Which union member becomes active after placement new
Asked Answered
K

1

12

Regarding this code:

#include <string>

int main()
{
    union u {
        u() { i = 0; }
        ~u() {}

        int i;
        std::string s1;
        std::string s2;
    } u;

    new (&u) std::string{};
}

[intro.object]/2 says that

Objects can contain other objects, called subobjects. A subobject can be a member subobject ([class.mem]), a base class subobject ([class.derived]), or an array element. An object that is not a subobject of any other object is called a complete object. If an object is created in storage associated with a member subobject or array element e (which may or may not be within its lifetime), the created object is a subobject of e's containing object if:
— the lifetime of e's containing object has begun and not ended, and
— the storage for the new object exactly overlays the storage location associated with e, and
— the new object is of the same type as e
(ignoring cv-qualification).

There is no requirement how an object is created in the storage associated with a member subobject. The code doesn't have to nominate the subobject in the argument of the address-of operator if the subobject is a member of a standard-layout union or the first member of a non-union class object. It is enough to get the address of the containing object to designate the storage of the member subobject in such cases.

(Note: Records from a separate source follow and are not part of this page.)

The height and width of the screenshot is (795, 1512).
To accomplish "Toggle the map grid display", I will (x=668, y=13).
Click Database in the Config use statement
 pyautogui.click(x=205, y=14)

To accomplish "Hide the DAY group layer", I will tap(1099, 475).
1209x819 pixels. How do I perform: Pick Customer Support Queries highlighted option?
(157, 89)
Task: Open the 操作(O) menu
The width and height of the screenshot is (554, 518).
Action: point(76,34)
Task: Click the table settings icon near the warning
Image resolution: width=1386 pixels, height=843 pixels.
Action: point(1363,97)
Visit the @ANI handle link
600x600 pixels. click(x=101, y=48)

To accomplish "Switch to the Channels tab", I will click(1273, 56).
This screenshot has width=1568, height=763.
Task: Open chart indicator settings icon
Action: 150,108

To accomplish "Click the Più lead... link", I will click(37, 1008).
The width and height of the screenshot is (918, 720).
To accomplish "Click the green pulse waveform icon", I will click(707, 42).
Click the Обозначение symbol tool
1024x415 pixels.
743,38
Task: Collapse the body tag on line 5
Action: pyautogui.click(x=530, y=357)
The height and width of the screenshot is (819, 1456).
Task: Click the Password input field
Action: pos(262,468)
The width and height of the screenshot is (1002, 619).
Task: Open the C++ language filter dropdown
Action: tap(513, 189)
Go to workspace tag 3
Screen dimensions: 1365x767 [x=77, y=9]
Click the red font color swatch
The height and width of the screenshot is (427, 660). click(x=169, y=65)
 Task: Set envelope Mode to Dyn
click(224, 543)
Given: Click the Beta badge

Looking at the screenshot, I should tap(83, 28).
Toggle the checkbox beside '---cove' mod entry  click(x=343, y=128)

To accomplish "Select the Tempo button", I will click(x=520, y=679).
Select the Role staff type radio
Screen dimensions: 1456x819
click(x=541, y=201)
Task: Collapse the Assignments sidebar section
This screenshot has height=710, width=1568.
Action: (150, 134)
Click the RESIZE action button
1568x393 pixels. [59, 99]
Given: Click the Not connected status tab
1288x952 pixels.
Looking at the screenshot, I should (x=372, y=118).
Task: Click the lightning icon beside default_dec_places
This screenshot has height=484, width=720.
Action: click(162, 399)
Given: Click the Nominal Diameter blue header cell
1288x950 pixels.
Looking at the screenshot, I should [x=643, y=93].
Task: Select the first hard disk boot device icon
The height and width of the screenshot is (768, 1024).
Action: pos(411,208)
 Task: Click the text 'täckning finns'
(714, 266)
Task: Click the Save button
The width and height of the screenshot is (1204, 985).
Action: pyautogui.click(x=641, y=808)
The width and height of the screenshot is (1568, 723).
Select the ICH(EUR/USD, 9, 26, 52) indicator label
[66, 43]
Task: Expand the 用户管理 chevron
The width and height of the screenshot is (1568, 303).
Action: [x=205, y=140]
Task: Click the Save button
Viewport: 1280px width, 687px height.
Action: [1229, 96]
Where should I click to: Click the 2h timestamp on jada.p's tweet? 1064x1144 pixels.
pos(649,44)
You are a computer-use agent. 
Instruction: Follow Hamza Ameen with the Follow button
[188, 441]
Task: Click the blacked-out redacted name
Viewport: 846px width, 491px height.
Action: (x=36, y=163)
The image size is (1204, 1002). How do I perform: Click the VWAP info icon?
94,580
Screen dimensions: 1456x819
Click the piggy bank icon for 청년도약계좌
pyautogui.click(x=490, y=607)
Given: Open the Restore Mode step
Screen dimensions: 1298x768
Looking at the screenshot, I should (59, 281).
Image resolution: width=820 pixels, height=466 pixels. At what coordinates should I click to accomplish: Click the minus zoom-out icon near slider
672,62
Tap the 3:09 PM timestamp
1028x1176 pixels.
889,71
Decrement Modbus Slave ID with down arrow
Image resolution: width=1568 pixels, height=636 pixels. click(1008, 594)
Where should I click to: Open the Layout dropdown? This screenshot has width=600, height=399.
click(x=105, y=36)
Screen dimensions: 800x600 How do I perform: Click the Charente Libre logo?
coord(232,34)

«There is no requirement how an object is created», among other things, means that the pointer given to placement new does not have to point to the subobject. Mainly because there could be no object to point to (note, the [intro.object]/2 do not require subobject to be alive). In std-discussion mailing list it was asked, given an object x of type struct A { unsigned char buf[1]; };, is there a difference between new (&x) A{} and new (x.buf) A{}? And the answer was no, in both cases, x.buf would provide storage for A{}. Because

The wording in [intro.object] and [basic.life] concern themselves with the storage address represented by a pointer, not the object to which it points.


[class.union]/1 swears that «At most one of the non-static data members of an object of union type can be active at any time».

Which one became active in the code above, s1 or s2?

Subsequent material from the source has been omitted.